"And the woman pays," cried Diana vehemently. "Pays for the beauty God curses her with—the beauty she may hate herself; pays until the beauty fades. How much–" She pulled herself up short, biting her lips. Moved by the sense of the sympathy that had unconsciously been influencing her during the past week and which had shaken the self-suppression that she had imposed upon herself, her tongue had run away with her. She was afraid of the confidence that his manner was almost demanding of her. Her pride restrained her from the compassion that her loneliness had nearly yielded to.
"Excuse me," she said coldly, "my ideas cannot possibly interest you."
"On the contrary, you interest me profoundly," he corrected quickly.
She noticed the slight difference in his words and laughed more bitterly than before. "As what?—a subject for vivisection? Get on your operating coat and bring your instruments without delay. The victim is all ready for you. It will be 'copy' for your next book!"
"Madame!"
He had sprung to his feet, and she looked up at him miserably, her hand held out in swift contrition. "Oh, forgive me! I shouldn't have said that. You haven't deserved it. You have been—kind. I am grateful. Forgive me and my rudeness. It must be the heat, it makes one very irritable, don't you think?"
He ignored her pitiful little subterfuge and raised her outstretched, quivering fingers to his lips. "If you will honour me with your friendship," he said, with a touch of the old-world chivalry that was often noticeable in him, "my life is at your service."
But as he spoke his voice changed. The touch of her cold fingers sent a rush of feeling through him that for an instant overpowered him.
She let her hand lie in his, and for a few moments she avoided his eyes and looked down at the rough head in her lap. Then she met his gaze frankly. "Your offer is too rare a thing to put on one side. If you will be my friend, as you are Monseigneur's friend–" she faltered, turning her head away, and her fingers lying in his trembled slightly.

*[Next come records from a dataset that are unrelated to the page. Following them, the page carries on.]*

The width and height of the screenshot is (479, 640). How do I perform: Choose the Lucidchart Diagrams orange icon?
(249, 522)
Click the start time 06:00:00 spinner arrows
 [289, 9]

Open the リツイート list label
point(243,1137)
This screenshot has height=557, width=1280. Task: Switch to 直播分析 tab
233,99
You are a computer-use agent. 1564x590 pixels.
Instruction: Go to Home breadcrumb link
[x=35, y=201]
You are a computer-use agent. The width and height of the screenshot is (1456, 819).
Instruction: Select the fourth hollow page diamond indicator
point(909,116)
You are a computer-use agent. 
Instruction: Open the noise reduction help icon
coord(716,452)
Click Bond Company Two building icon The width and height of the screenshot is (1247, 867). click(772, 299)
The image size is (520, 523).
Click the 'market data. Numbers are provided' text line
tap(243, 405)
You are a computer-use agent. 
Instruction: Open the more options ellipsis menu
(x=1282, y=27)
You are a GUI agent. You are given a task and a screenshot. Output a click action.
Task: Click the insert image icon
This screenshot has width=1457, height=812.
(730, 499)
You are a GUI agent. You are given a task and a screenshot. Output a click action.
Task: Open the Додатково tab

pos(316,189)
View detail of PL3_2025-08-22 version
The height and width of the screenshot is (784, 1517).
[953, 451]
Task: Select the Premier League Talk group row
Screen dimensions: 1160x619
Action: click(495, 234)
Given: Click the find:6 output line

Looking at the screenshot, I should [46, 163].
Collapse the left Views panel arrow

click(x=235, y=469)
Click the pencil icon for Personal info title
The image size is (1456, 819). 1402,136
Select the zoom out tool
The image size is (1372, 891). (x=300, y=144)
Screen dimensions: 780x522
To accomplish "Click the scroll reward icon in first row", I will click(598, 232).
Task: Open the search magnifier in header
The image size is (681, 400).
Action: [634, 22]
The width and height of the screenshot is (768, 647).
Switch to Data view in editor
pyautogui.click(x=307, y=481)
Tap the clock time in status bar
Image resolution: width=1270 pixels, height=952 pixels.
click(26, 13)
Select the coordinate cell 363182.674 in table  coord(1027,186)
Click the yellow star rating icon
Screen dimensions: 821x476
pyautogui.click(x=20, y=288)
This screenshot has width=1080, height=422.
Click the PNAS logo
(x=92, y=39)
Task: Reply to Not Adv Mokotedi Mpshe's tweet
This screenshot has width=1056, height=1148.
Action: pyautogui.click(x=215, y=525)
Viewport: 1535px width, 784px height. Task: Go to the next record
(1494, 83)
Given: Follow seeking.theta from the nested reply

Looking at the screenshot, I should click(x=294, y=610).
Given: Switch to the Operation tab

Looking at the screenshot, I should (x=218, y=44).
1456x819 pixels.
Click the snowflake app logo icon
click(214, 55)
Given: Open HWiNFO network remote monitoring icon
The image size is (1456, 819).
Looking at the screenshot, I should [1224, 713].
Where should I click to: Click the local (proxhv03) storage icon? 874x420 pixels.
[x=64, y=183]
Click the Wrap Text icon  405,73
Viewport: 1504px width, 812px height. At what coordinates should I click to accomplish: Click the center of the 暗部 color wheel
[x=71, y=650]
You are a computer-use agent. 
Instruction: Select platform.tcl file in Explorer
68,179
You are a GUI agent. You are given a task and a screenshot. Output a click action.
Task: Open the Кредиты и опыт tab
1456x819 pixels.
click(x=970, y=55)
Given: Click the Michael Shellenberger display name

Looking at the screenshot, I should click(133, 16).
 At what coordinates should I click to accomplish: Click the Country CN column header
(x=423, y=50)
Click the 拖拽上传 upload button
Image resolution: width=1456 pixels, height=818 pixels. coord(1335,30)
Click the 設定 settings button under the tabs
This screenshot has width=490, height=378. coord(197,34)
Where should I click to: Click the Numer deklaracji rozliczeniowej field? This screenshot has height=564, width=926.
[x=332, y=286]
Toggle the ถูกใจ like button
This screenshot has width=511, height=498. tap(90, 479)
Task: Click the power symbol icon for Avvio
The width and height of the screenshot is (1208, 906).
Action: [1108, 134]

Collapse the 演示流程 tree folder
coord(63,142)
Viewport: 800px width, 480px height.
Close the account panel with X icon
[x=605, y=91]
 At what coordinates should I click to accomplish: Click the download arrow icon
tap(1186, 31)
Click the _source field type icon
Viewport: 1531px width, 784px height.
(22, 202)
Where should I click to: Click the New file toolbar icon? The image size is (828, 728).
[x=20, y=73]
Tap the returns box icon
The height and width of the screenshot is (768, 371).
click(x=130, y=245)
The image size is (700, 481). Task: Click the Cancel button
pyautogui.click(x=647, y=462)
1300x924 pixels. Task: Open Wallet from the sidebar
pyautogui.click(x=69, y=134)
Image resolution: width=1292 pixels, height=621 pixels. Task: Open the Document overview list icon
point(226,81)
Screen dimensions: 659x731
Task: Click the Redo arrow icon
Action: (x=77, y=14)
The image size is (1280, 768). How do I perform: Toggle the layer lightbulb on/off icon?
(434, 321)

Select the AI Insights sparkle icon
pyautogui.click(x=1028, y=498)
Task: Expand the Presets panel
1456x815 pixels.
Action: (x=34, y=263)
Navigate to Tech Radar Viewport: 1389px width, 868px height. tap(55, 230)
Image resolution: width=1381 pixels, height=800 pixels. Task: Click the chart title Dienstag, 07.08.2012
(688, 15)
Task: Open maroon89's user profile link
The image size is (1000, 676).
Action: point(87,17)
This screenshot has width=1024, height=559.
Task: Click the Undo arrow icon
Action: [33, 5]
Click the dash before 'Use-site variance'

He started and crushed the hand he was holding unknowingly, as the thought was forced on him. Monseigneur's friend! He realized that in the last few moments he had forgotten the Sheik, had forgotten everything, swept off his feet by an intense emotion that staggered him with its unexpectedness, except the loveliness and helplessness of the girl beside him. His head was reeling; his calmness, his loyalty, his earlier feelings of dispassionate pity had given way to an extreme agitation that was rushing him headlong and threatening to overwhelm him. His heart beat furiously and he clenched his teeth, fighting to regain his usual
He had closed his eyes with the shock of self-revelation, he opened them now and looked down at her hesitatingly, almost fearfully, clasping her hand closer in his and leaning nearer to her, drawn irresistibly by the intoxication of her nearness. He saw her through a mist that cleared gradually, saw that she was ignorant of the emotion she had awakened in him, and, conscious only of his sympathy, had left her hand in his as she would have left it in her brother's. She was bent low over the hound, her face almost touching his big head, and as Saint Hubert looked a glistening tear dropped on Kopec's rough, grey neck. She had forgotten him, forgotten even that he was standing beside her, in the one predominant thought that filled her mind. With an immense effort he got command of himself. Somehow he must conquer this sudden insanity. The loyalty that had hung trembling in the balance reasserted itself and a self-disgust seized him. He had been within an ace of betraying the man who had been for twenty years nearer to him than a brother. She belonged to his friend, and now he had not even the right to question the ethics of the Sheik's possession of her. The calm that he had lost came back to him. The wound would heal though it might always throb, but he was strong enough to hide its existence even from the jealous eyes that had watched him ceaselessly since his outburst on the night of his arrival. He had been conscious of them daily. Even this morning the Sheik had made every effort short of a direct command to induce him to go with him on the expedition that had taken him away so early. Sure of himself now, he lifted her fingers to his lips again reverently with a kind of renunciation in his kiss, and laid her hand down gently. He turned away with a smothered sigh and a little pang at her complete absorption, and, as he did so, Henri came in quickly.
"Monsieur le Vicomte! Will you come? There has been an accident."